Until we decided to see what Apple Photos could do with that Raw data.
It isn't that we expected Apple Photos to do better than any other Raw processor (talking about you, Camera Raw). But we wanted to see if it could make a credible image. No fancy tricks, just fix this.
So we imported the Raw file into Apple Photos and double-clicked it to make it fill the window and reveal the Edit button. Then we clicked the Edit button to get to work.
All we did, at first, was click the Enhance tool. And that brought reality back to the data. It looked like the place we had seen. Compare the 800p popup to the black-and-white/color treatment of the image to see what we were wrestling with.

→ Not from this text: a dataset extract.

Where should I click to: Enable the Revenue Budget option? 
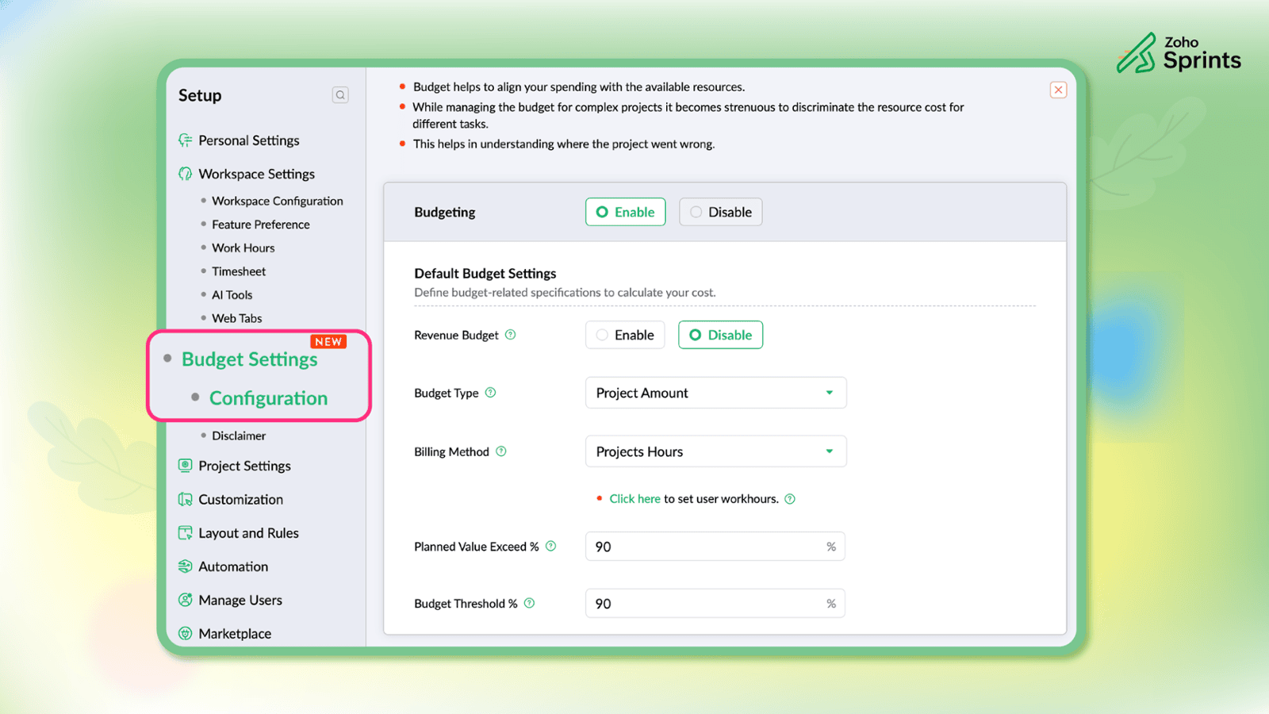point(625,335)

But then we got ambitious. We revealed the editing sliders hidden away in Apple Photos and despite the helpful range indicators on each slider, we went nuts.
We also revealed a few more sliders (Sharpness and Definition) we needed to improve the image. We'd done this in Camera Raw already so we were looking for specific tools.
Is Sharpness the same as Smart Sharpen? Is Definition the same as Clarity? We used them that way but unless someone at Apple tells us, we'll never know. We just knew we needed to run something like unsharp masking on the fuzzy image and a good dose of midtone contrast was going to help a lot, too.
Apple Photos provided sliders to address both issues (or we wouldn't be writing this story).
Sliders are marvelous tools. They offer a range of possible values, encouraging you to experiment. And if you go too far, you can just double click to return to zero.
Go too far. Always.
But don't stay there. Slide back to something that works. And go on to the next one.
On this image, we pushed beyond the recommended values on a number of the sliders. That gave us a much better image than the Auto adjustments alone. And to prove it, here's a 100 percent crop of City Hall, which you can barely make out in our thumbnail above:
You can find City Hall centered below the two tallest buildings on the right (the Transamerica Pyramid and the Bank of America building).
From the Raw file, we didn't expect to wring that much detail out of the shot. But by going too far, we got there.